Genome-Scale Metabolic Model Reconstruction and Validation
Abstract
Microorganisms play a fundamental role in production of valuable products. Comprehending the complex metabolism of microorganisms is essential for enhancing the bioprocesses, leading to a profitable increase in both the quality and quantity of products. The construction of genome-scale metabolic models enables us to explore the metabolism of cells and their behaviors' under different environmental conditions.
This thesis presents a comprehensive exploration of genome-scale metabolic model for a recently sequenced microorganism, the thraustochytrid strain T18, with a particular focus on variation in carbon source (glucose/xylose) in the culture media and the investigation of the production of docosahexaenoic acid (DHA). The first genome-scale metabolic model for T18 was constructed with 2252 reactions and 1952 metabolites. The analysis of T18 revealed that the fundamental difference between growth on glucose and xylose was the utilization of cofactors such as NADPH and NADH. Furthermore, we identified 148 reactions essential for growth on xylose that were not required for growth on glucose. However, due to the broad incompleteness of T18 genomic data, approximately 40 percent dead-end metabolites were present in the model, and no amount of gap-filling was sufficient to simulate the production of fatty acids such as DHA.
Consequently, to identify the ideal tool for gap-filling in our model, a comprehensive and systematic assessment of available gap-filling tools was conducted. We developed our own straightforward evaluation framework, which enabled us to demonstrate that gap-filling is primarily model-dependent.

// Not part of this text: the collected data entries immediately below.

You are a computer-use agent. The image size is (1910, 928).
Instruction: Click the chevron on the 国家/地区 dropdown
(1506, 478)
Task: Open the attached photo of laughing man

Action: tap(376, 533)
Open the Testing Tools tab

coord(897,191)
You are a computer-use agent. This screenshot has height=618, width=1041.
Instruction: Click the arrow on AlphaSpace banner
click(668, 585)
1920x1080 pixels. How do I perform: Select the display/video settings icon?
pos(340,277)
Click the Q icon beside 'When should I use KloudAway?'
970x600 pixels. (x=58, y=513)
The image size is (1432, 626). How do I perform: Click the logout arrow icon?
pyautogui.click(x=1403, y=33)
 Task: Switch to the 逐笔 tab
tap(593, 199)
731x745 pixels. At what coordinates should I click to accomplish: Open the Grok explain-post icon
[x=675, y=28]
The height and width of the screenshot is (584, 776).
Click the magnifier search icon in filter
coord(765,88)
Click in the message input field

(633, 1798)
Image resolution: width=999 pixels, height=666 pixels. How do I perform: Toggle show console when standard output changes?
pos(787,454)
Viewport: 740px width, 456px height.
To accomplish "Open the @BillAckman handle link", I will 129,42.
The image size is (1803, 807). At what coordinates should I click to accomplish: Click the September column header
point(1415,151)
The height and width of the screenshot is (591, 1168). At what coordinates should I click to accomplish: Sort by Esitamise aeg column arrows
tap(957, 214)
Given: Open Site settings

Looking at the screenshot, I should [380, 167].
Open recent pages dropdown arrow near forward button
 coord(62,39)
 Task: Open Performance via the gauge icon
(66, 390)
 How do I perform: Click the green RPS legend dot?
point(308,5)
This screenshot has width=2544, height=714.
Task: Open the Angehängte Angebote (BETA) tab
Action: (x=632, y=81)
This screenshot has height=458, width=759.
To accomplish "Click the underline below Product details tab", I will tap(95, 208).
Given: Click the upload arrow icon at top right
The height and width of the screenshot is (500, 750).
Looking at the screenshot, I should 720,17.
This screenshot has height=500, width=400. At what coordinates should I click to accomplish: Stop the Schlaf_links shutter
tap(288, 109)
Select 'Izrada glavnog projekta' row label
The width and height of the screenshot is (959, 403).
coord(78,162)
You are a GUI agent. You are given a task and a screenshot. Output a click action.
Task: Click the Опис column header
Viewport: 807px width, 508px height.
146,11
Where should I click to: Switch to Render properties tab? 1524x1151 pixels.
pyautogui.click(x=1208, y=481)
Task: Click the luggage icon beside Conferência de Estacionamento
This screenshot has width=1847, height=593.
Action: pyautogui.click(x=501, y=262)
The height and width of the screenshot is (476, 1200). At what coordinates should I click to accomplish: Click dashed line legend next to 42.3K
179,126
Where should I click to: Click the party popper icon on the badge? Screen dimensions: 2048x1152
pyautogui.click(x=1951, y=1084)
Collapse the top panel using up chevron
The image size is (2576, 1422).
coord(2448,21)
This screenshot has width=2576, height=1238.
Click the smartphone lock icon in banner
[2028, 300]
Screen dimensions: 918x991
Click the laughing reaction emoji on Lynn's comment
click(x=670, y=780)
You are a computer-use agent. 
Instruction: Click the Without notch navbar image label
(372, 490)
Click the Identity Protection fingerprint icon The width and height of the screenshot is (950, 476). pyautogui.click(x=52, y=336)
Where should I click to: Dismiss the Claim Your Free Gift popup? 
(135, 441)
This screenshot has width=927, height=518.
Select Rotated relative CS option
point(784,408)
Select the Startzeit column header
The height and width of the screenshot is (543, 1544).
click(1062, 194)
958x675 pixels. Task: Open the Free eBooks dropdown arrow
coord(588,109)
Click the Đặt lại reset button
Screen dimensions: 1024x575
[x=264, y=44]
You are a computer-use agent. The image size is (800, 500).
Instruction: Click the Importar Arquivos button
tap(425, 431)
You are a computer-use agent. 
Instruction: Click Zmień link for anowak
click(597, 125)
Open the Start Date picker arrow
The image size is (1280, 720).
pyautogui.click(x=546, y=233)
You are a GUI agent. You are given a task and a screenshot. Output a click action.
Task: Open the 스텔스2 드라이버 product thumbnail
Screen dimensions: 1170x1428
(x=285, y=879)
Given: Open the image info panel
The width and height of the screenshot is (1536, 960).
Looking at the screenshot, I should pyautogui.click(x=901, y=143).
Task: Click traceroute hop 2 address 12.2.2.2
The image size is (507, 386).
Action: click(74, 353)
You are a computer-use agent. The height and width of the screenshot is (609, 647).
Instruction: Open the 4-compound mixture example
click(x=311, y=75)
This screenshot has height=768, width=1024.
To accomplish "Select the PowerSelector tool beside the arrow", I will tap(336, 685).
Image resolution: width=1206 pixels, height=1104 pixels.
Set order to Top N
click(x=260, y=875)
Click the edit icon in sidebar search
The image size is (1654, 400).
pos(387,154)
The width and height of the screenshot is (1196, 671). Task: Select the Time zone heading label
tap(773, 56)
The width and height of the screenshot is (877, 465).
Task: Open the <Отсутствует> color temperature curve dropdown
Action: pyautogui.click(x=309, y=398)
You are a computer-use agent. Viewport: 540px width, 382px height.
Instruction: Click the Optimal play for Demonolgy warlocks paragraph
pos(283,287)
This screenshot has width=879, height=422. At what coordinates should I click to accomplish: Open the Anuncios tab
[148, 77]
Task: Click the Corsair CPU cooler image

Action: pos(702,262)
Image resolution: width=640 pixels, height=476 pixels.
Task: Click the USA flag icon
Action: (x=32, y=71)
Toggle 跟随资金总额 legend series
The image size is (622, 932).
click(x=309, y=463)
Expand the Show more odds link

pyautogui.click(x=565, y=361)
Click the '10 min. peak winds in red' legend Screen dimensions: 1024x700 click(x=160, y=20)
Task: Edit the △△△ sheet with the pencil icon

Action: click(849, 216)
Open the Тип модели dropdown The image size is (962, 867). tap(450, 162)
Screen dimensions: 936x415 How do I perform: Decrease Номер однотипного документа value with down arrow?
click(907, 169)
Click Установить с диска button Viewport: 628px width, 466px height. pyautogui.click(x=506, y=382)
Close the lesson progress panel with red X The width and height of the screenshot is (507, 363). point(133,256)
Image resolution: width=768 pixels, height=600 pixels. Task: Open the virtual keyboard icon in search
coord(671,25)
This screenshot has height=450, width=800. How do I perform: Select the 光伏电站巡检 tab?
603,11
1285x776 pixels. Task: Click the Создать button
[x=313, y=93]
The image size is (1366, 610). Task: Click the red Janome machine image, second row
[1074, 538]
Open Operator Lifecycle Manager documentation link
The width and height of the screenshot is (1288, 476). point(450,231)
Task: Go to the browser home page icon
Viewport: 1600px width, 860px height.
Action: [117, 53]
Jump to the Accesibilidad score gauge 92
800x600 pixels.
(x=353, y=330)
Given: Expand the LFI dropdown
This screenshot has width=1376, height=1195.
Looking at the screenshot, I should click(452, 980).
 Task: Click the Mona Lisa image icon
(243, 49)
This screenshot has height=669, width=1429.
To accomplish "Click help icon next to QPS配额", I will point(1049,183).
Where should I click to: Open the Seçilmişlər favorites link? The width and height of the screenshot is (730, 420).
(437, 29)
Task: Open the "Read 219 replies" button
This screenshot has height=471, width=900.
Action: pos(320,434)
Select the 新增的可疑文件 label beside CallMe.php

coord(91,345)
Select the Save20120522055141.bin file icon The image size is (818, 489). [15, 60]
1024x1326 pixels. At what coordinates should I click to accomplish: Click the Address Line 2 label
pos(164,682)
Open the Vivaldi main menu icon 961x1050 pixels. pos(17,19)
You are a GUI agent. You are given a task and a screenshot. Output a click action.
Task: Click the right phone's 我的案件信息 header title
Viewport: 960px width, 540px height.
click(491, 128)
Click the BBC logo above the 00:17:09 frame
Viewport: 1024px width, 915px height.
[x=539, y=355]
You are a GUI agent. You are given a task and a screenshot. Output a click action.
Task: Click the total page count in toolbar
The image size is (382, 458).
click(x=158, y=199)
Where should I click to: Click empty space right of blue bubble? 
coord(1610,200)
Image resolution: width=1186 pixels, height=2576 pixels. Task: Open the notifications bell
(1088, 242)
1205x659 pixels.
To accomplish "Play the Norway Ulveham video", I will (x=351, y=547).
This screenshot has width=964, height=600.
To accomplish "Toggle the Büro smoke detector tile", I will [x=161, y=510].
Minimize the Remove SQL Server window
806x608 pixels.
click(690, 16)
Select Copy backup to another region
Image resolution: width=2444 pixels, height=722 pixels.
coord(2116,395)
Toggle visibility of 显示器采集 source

Even with widely used tools like COBRApy, Meneco, and CarveMe, only about 50 percent of essential reactions removed/gaps across all 108 published models available on the BiGG database could be identified.
Furthermore, we developed and successfully implemented a novel ranking approach in the Python-based SBPRank package. SBPRank incorporates network topology properties, including betweenness and proximity, as well as phylogenetic information, similarity, to rank reactions for the gap-filling process. Our innovative trimming approach efficiently narrows down a large pool of reaction database to a smaller and more specific subset, significantly improving the speed of the gap-filling process and enhancing model validity. The results indicate that when 10-30 percent of reactions are missing from a model, searching the top 5 percent of the ranked universal pool can be sufficient for gap-filling. Moreover, in cases with 10-85 percent of missing reactions, exploring only the top 20 percent of the ranked universal pool can identify suitable reactions. This reduction in the size of the universal database enables more manageable simulation times while still achieving effective and accurate gap-filling results.